- [DATA RECORDS]

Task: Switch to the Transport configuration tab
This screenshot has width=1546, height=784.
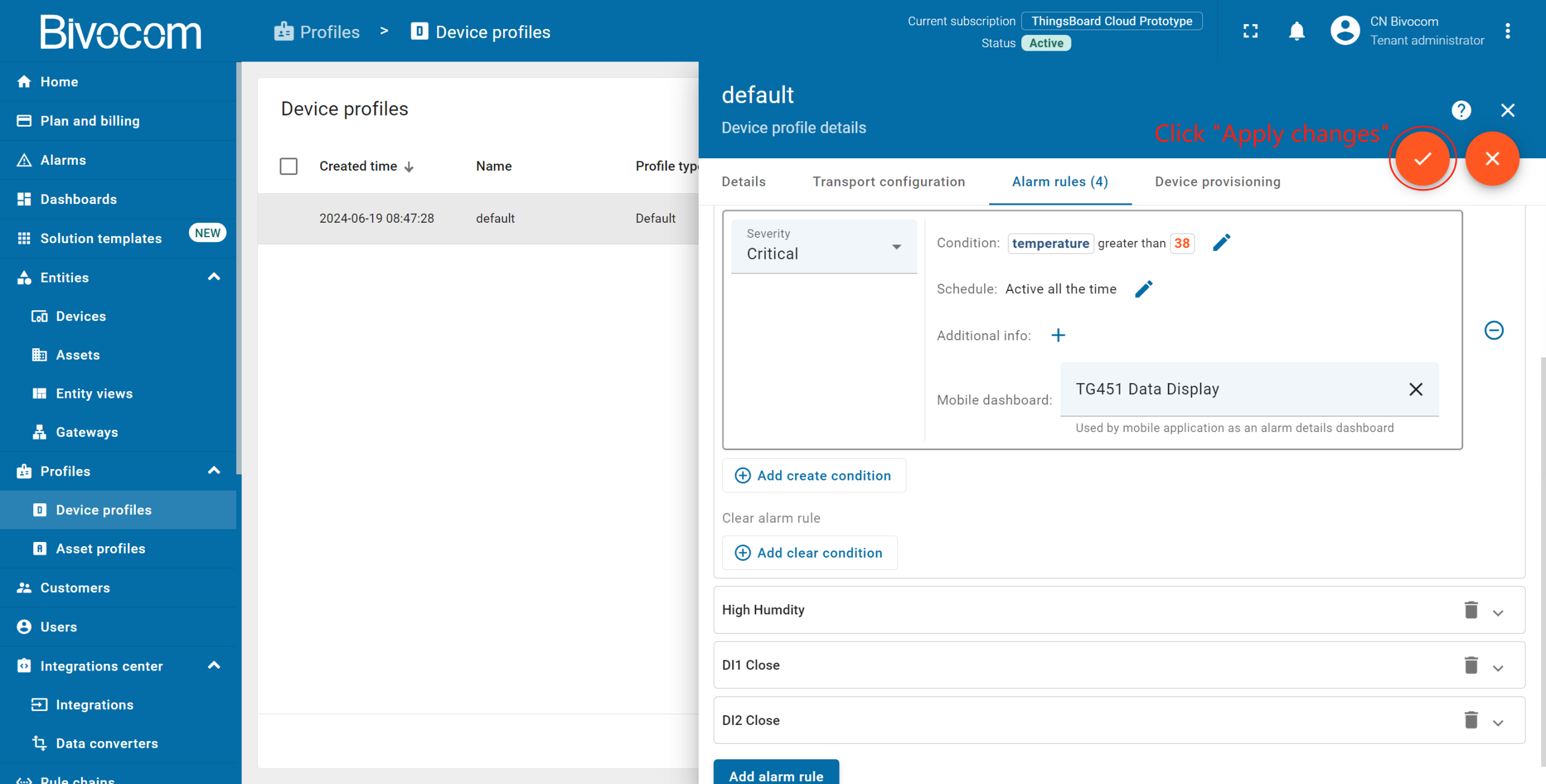Action: (x=888, y=182)
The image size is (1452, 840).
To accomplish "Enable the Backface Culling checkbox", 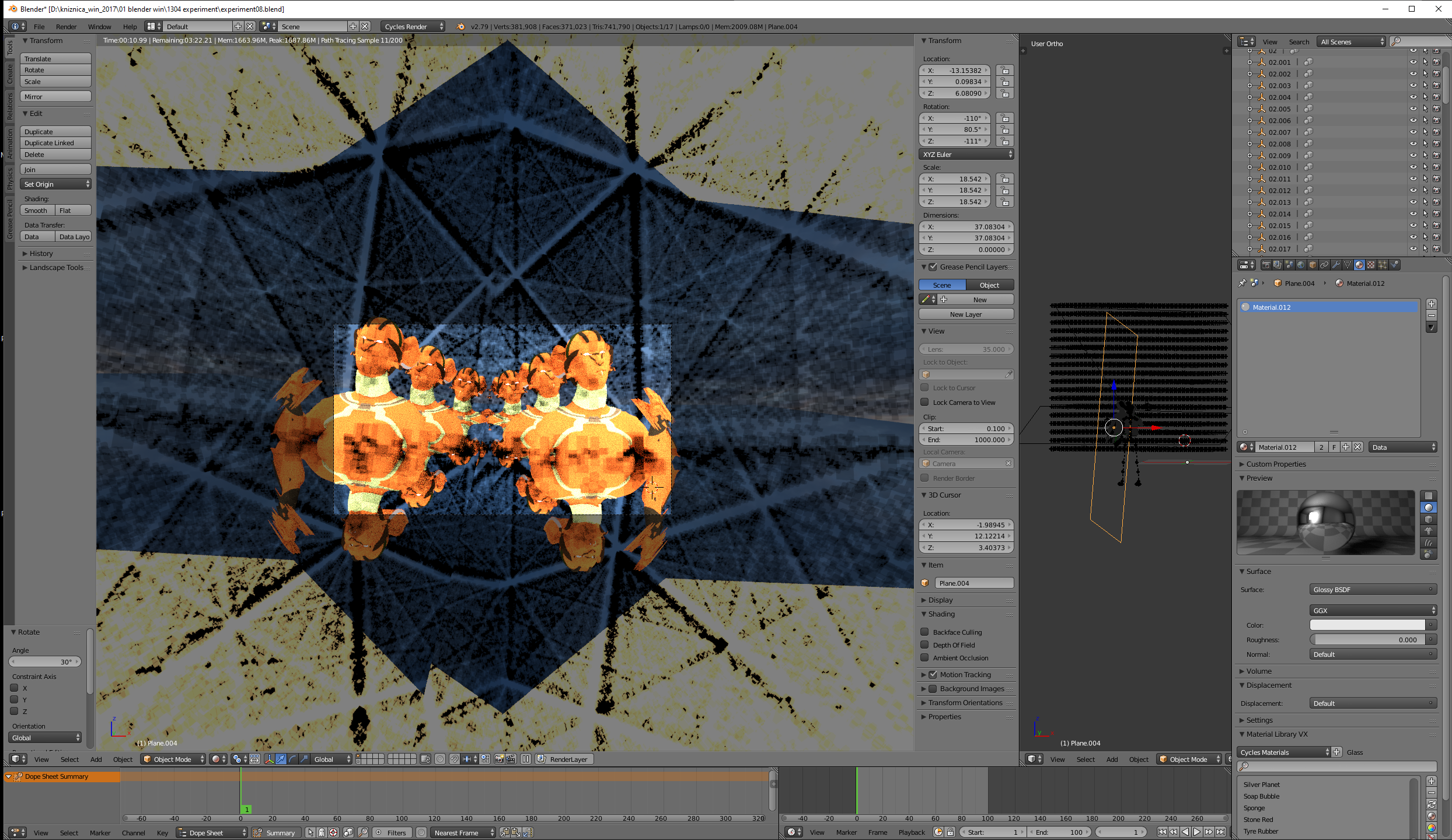I will tap(925, 632).
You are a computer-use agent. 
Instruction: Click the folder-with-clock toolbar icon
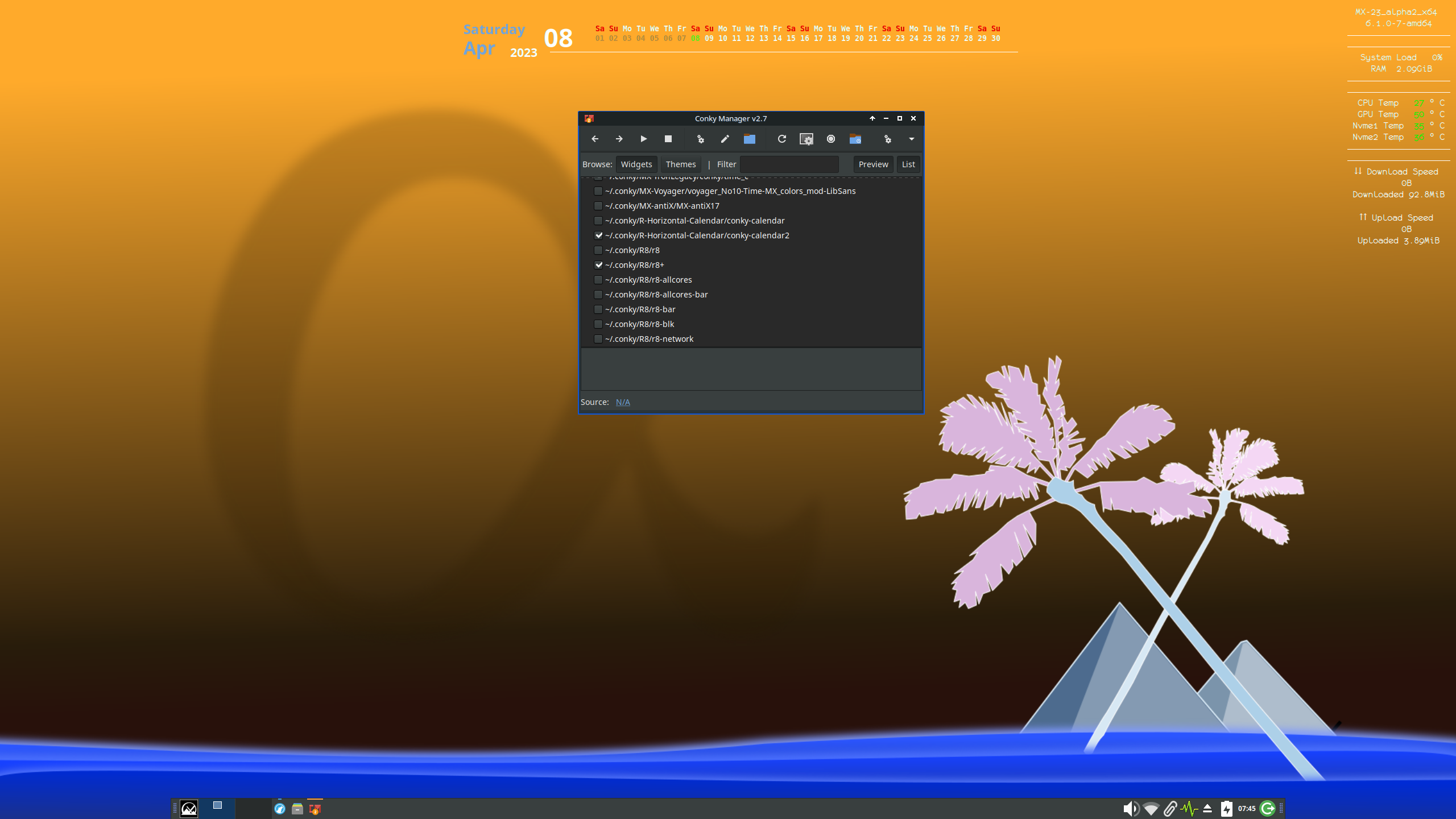point(855,139)
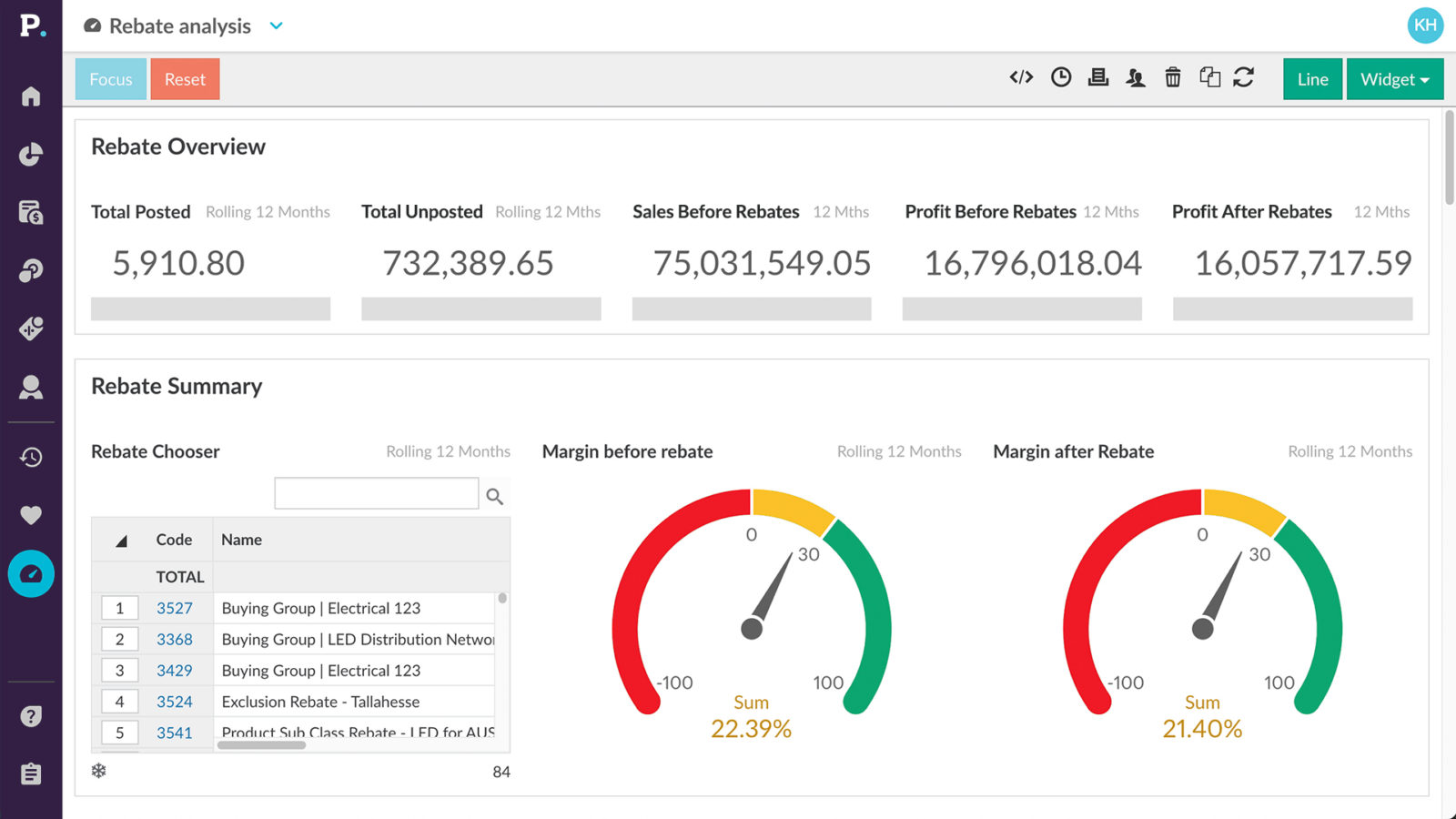Select the pie chart analytics sidebar icon
The width and height of the screenshot is (1456, 819).
(31, 155)
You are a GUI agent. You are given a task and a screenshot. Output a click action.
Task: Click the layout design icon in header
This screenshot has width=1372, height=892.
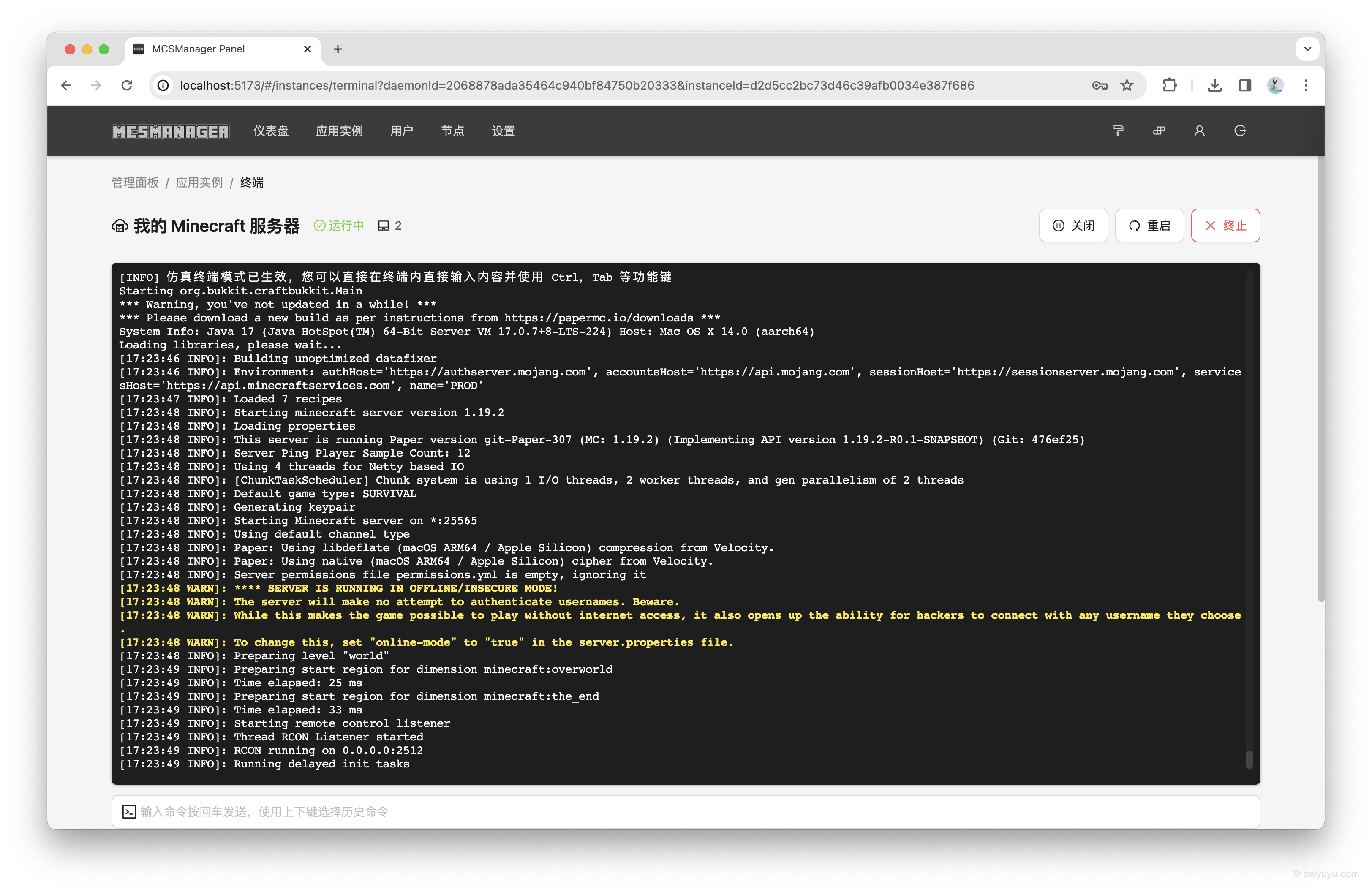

- [WHAT YOU HAVE TO DO] Copy word for word every line from the one holding "Task: Click the layout design icon in header" to the end of the listing, both ends included, but do not copy any pictures.

- [RESULT OF THE TASK]
Task: Click the layout design icon in header
This screenshot has width=1372, height=892.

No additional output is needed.